Mas afinal, o que aconteceu com esse mar de prosperidade? Onde um terço dos argentinos viviam na luxuosa Buenos Aires, uma cidade sofisticada e culta; durante muito tempo considerada a capital européia da América Latina. Por que um país que faz 100 anos era considerado um dos dez mais ricos do planeta, hoje peleja para sustentar o lastimável 66º lugar no ranking do Banco Mundial?

Jamais tamanha riqueza foi esbanjada com tamanha irresponsabilidade em nome do Estado providencial fundado pelo peronismo justicialista. Essa espécie de partido único que comanda a mais 70 anos a vida política argentina e que se nutre dilapidando o rico patrimônio nacional para sustentar, no voto adquirido, a preço de medíocres planos assistencialistas patriótico-eleitoreiros. O trânsito da riqueza à pobreza, talvez possa ter outras razoes, próprias e alheias, mas esta com certeza é uma delas.

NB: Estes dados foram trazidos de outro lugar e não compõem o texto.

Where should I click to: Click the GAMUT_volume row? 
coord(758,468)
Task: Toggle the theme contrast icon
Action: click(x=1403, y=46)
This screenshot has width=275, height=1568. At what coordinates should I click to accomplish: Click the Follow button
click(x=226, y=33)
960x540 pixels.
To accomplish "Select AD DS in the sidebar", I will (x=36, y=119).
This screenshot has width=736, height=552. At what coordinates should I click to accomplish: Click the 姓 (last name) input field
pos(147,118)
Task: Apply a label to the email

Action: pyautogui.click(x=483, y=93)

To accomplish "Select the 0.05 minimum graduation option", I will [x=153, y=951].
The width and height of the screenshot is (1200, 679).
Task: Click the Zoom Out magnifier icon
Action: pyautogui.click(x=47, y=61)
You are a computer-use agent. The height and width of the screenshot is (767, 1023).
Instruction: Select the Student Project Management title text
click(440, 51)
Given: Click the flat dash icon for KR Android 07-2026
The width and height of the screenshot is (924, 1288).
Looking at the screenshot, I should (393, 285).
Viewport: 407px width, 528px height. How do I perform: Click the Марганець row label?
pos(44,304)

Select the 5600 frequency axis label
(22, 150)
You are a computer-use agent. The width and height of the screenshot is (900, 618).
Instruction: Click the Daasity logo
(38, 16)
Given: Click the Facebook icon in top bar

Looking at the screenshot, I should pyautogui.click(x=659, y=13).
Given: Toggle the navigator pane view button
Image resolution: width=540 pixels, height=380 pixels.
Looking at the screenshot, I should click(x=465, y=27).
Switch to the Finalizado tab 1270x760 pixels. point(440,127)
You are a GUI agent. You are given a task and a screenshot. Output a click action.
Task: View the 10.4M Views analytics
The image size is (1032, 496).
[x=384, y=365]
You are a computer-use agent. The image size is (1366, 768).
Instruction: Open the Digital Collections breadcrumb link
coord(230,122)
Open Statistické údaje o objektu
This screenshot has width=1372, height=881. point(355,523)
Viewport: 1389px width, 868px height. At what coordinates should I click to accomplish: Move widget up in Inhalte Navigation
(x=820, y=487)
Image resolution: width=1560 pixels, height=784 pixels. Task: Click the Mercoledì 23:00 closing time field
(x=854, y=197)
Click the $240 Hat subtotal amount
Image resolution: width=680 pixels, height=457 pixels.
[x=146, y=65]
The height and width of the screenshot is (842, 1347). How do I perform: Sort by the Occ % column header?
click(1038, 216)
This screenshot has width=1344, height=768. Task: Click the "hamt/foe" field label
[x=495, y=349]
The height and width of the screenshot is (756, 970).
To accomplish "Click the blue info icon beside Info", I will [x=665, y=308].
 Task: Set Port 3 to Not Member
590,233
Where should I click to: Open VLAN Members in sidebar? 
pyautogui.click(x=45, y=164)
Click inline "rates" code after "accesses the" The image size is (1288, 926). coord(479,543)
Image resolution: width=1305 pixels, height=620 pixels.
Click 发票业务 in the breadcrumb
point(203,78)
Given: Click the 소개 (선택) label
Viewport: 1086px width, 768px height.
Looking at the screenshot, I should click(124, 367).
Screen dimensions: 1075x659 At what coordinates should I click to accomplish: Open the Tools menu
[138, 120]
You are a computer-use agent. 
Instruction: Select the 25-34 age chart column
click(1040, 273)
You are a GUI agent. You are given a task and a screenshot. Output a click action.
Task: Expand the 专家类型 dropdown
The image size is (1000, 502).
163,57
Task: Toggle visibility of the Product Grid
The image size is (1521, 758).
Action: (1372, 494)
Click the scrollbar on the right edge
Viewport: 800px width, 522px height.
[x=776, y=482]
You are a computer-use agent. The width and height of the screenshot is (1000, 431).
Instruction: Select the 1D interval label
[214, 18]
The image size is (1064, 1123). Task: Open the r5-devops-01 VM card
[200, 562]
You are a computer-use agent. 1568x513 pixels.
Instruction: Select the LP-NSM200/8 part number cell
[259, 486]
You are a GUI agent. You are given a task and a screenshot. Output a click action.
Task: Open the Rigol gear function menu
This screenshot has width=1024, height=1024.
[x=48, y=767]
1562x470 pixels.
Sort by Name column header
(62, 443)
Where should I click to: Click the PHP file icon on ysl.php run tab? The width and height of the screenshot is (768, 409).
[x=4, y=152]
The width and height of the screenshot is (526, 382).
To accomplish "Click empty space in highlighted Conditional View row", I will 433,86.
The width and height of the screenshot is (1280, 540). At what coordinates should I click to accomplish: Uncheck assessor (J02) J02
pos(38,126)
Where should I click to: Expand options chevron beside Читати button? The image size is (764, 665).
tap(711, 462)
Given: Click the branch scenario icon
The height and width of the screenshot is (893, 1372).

“Solo el Peronismo es capaz de gobernar la Argentina” esta frase, que reina soberana e define todas as eleições na Argentina, quem sabe explique a superstição ideológica que conduz inexoravelmente o mesmo partido político a ocupar a casa Rosada. O Estado forte é a lógica que justifica estes devaneios patrioteiros nacionalistas do Peronismo, contraditório e incoerente, que mistura todas as ideologias, e afinal não responde a nenhuma delas. O estado justicialista dono da abundância, da vida, da miséria, e, claro, também do voto.

É visível, agora também a grande contradição que rodeia toda essa abundância desperdiçada, privatizada e nacionalizada pelo mesmo partido (de Menen e Kirchner).

Resulta irônico então, nestas marchas e contramarchas, que essa mesma fortuna tenha sido a causa também de suas desgraças. De suas crises políticas intermináveis, de seus desgovernos, de suas debilidades institucionais e da corrupção invencível que se multiplica anestesiando uma sociedade que parece perdeu todos os reflexos para reagir contra o populismo que deforma e degrada um dos Estados mais ricos do mundo.